Recently we marked the 36th year that the world observed World No Tobacco Day. This relatively obscure milestone masks a stalled effort to curb consumption of combustible cigarettes and other nicotine-related products. It’s unlikely most people paid any attention.
But the impact of smoking is all around us, even if we don’t see it. Statistics rarely tell a provocative story to compel people to action. The numbers behind the global smoking epidemic are so stark, however, they are almost incomprehensible. Behind every data point, a real person, family or community is impacted.
Let’s start with the challenge: More than 1.3 billion people – 17 percent of the global population – smoke cigarettes or consumes other tobacco products. Since the first World No Tobacco Day in 1987, nearly 300 million people have died from smoking-related illnesses, including tens of millions who died or suffered respiratory or cognitive impairment from second-hand smoke. If the average day is any gauge, thousands of children took up smoking yesterday, including the fastest rising of all groups: teenage girls. Beyond the impact of lives lost or harmed, smoking costs the global economy roughly $2 trillion in economic damage every year.
With that money, with those lives lost, what could be done to improve the world? A lot, as it turns out. That sum would fund the attainment of many of humanity’s most ambitious sustainability and poverty alleviation goals. We could facilitate an equitable transfer to cleaner energy technologies for industrialized and emerging markets. And to be blunt, we would have an honest shot at dramatically reducing cancer rates and chronic disease when a massive chunk of the world’s people isn’t inhaling products that contain more than 7,000 different chemicals with each puff.

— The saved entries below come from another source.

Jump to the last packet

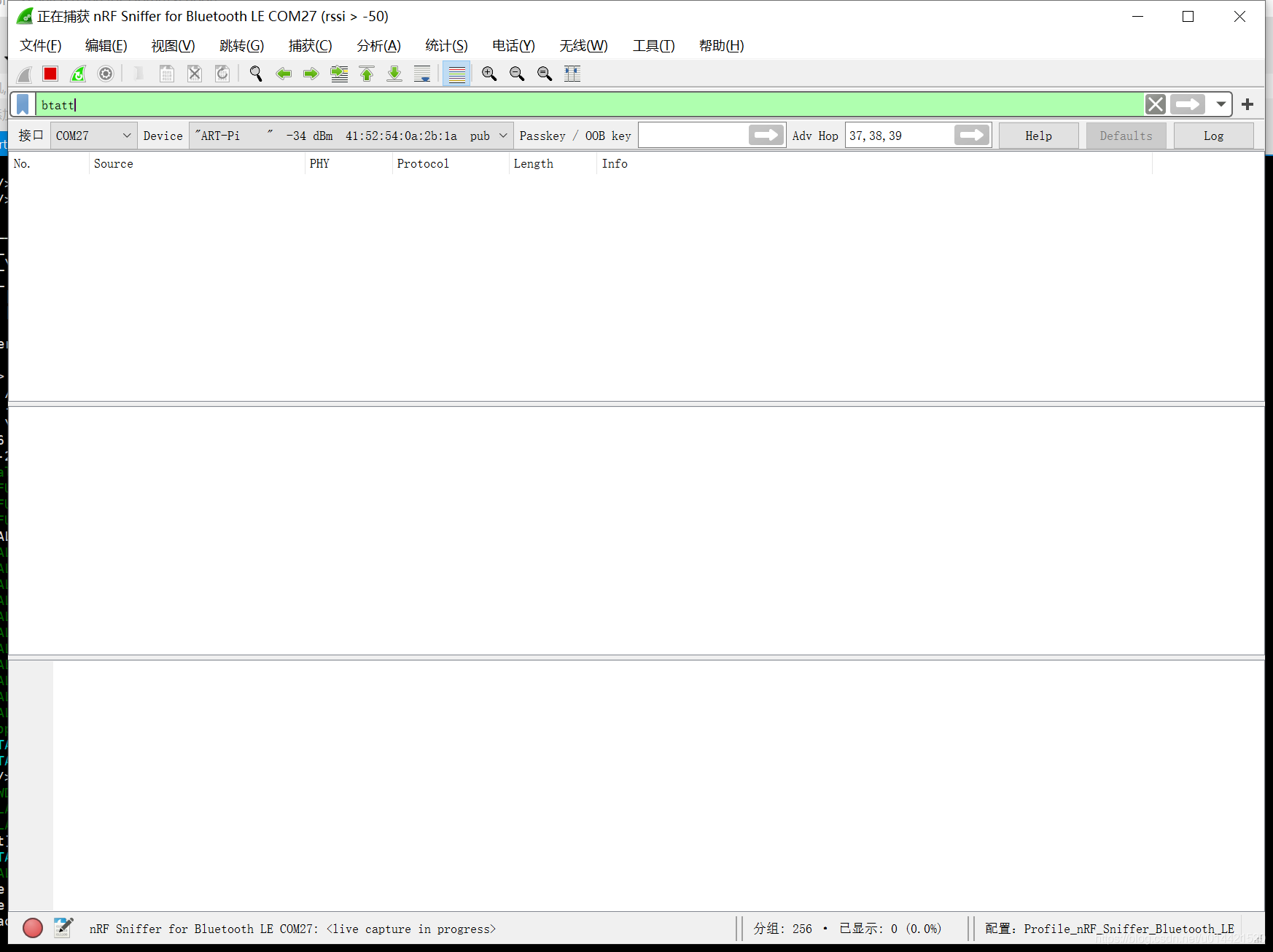pyautogui.click(x=394, y=74)
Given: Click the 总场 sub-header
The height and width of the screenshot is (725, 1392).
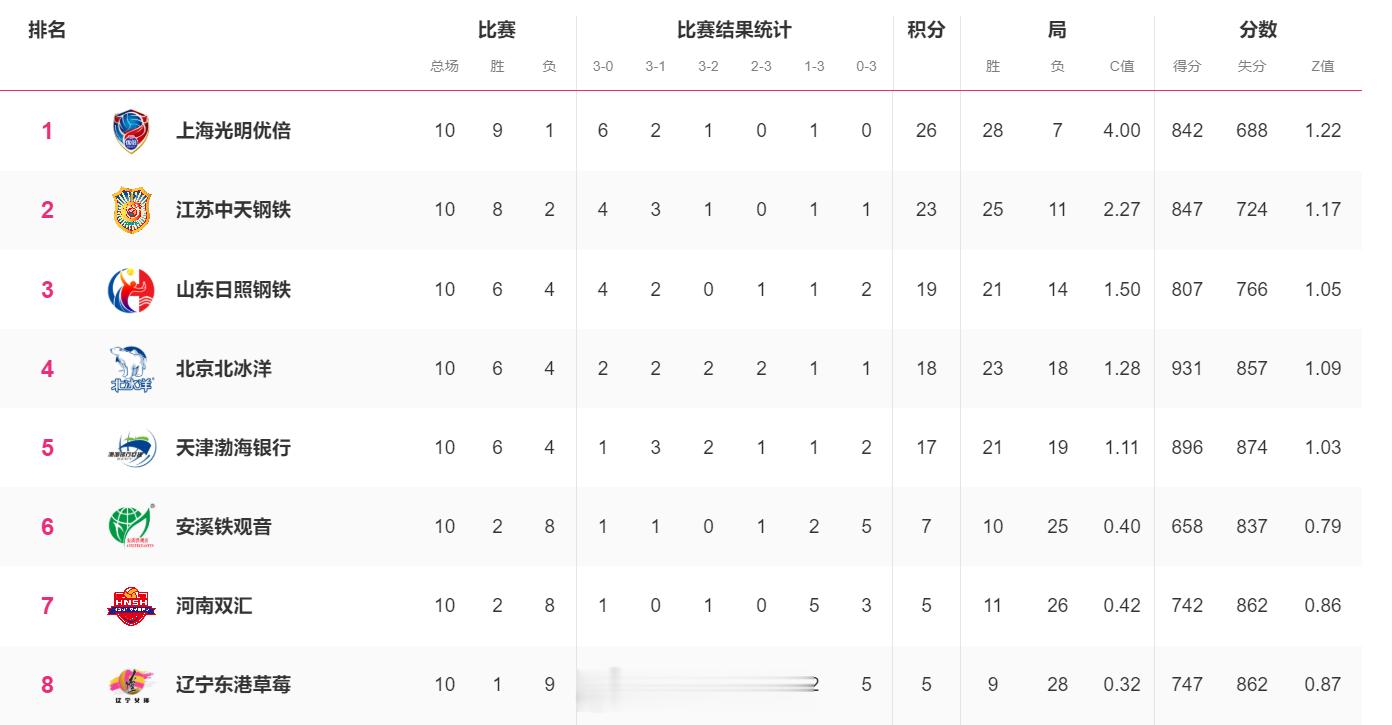Looking at the screenshot, I should [444, 66].
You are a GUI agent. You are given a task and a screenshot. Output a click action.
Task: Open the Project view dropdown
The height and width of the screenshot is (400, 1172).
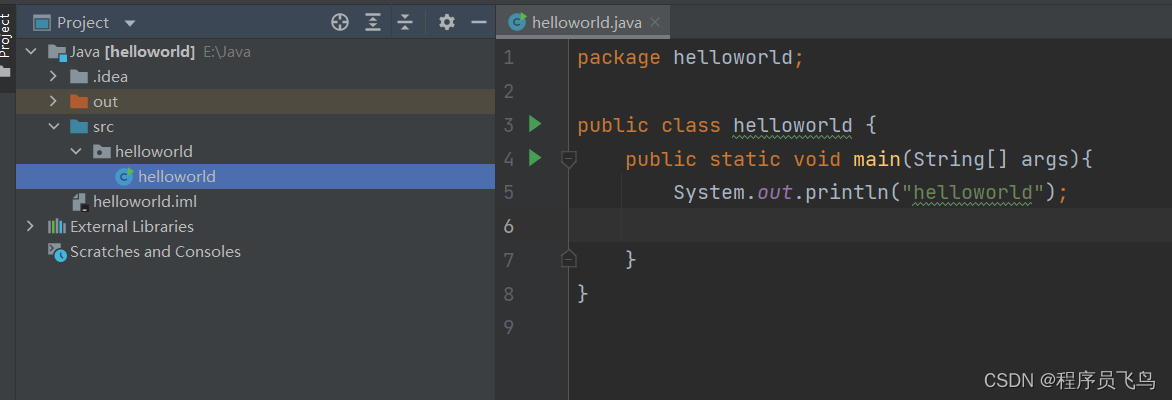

Perhaps eliminating smoking is a pipe dream. Governments have imposed stiff taxes against tobacco products; research is being used to counter cigarette advertising; social stigma has built in many countries and health systems have made smoking habits increasingly punitive. But that hasn’t slowed the epidemic. We need better tools.
Around 60 percent of smokers globally – 780 million people – say they want to quit, but only 30 percent have access to resources to help them achieve that goal. That represents a massive market opportunity for the right solutions. Education and support networks are essential. However, smokers need access to more powerful cessation products to deliver a knockout punch. Fortunately, there is some good news on that front.
While smoking cessation products have been available for nearly two decades, they can have serious side effects and rebound rates. Last week, results for a confirmatory Phase 3 clinical trial – ORCA-3 – showed statistically significant results over six and 12 weeks. The study features a new cessation treatment called cytisinicline, a plant-derived alkaloid.
Most of the trial’s participants have been smoking for more than 30 years and have tried to quit on average four times. In the study, cytisinicline demonstrated a six-fold increase in the odds of maintaining continuous smoking cessation at six months compared to the placebo.
The new cessation treatment also produces far fewer side effects than routinely reported by people using other smoking cessation products. This is particularly important since compliance with treatment is a significant barrier that keeps millions of people from following through with their goal of quitting.
Cytisinicline opens a new front in the war to end smoking. The task is to ensure it and other tools reach the people who need it most. Advocacy groups and government agencies can help with this important next step by breaking down the barriers to access that frequently inhibit people from acting on the dream of kicking their smoking habit. It’s time to lend them a hand.